#### [Exercise directions]
In the records below, find the line containing "Task: Click the 7 nights cell". Output it and every line after it to the end, unchanged, with no pictures.

#### [Supplied information]

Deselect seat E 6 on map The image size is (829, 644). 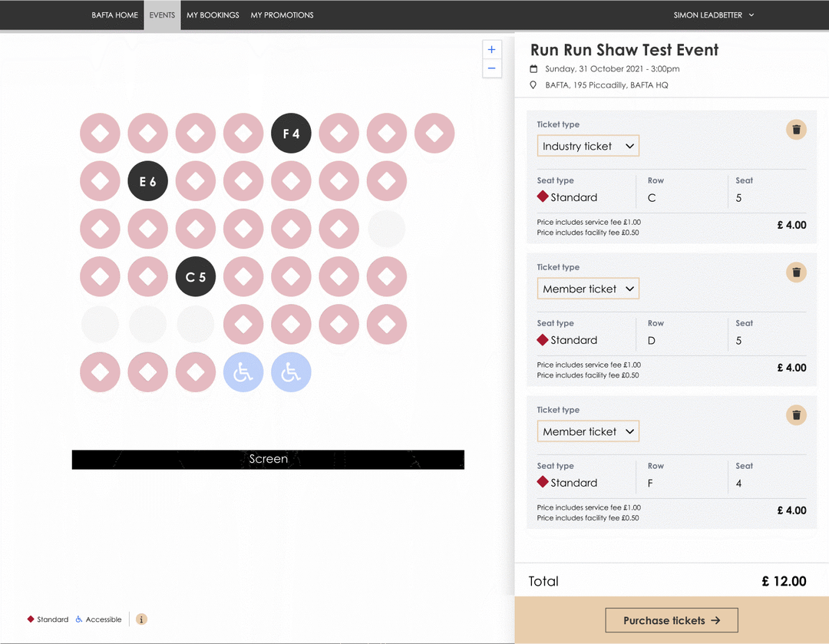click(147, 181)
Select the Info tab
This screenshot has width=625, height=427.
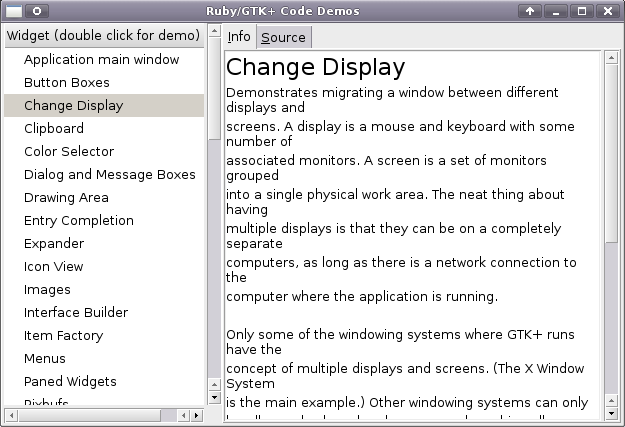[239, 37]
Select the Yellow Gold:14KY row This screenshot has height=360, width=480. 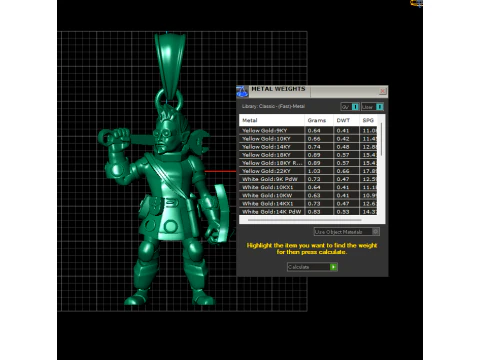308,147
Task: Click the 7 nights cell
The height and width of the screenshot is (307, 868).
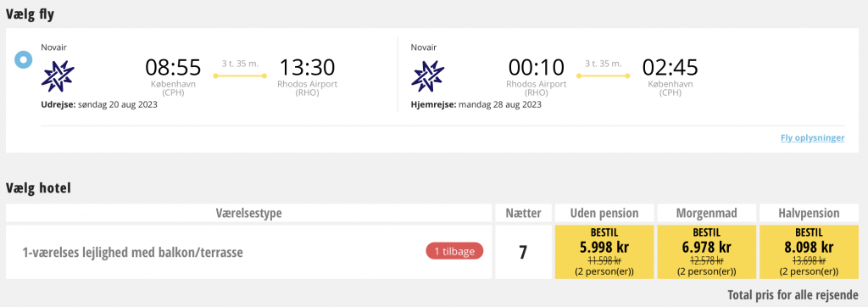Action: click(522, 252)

#### [Response area]
Task: Click the 7 nights cell
The height and width of the screenshot is (307, 868).
Action: click(522, 252)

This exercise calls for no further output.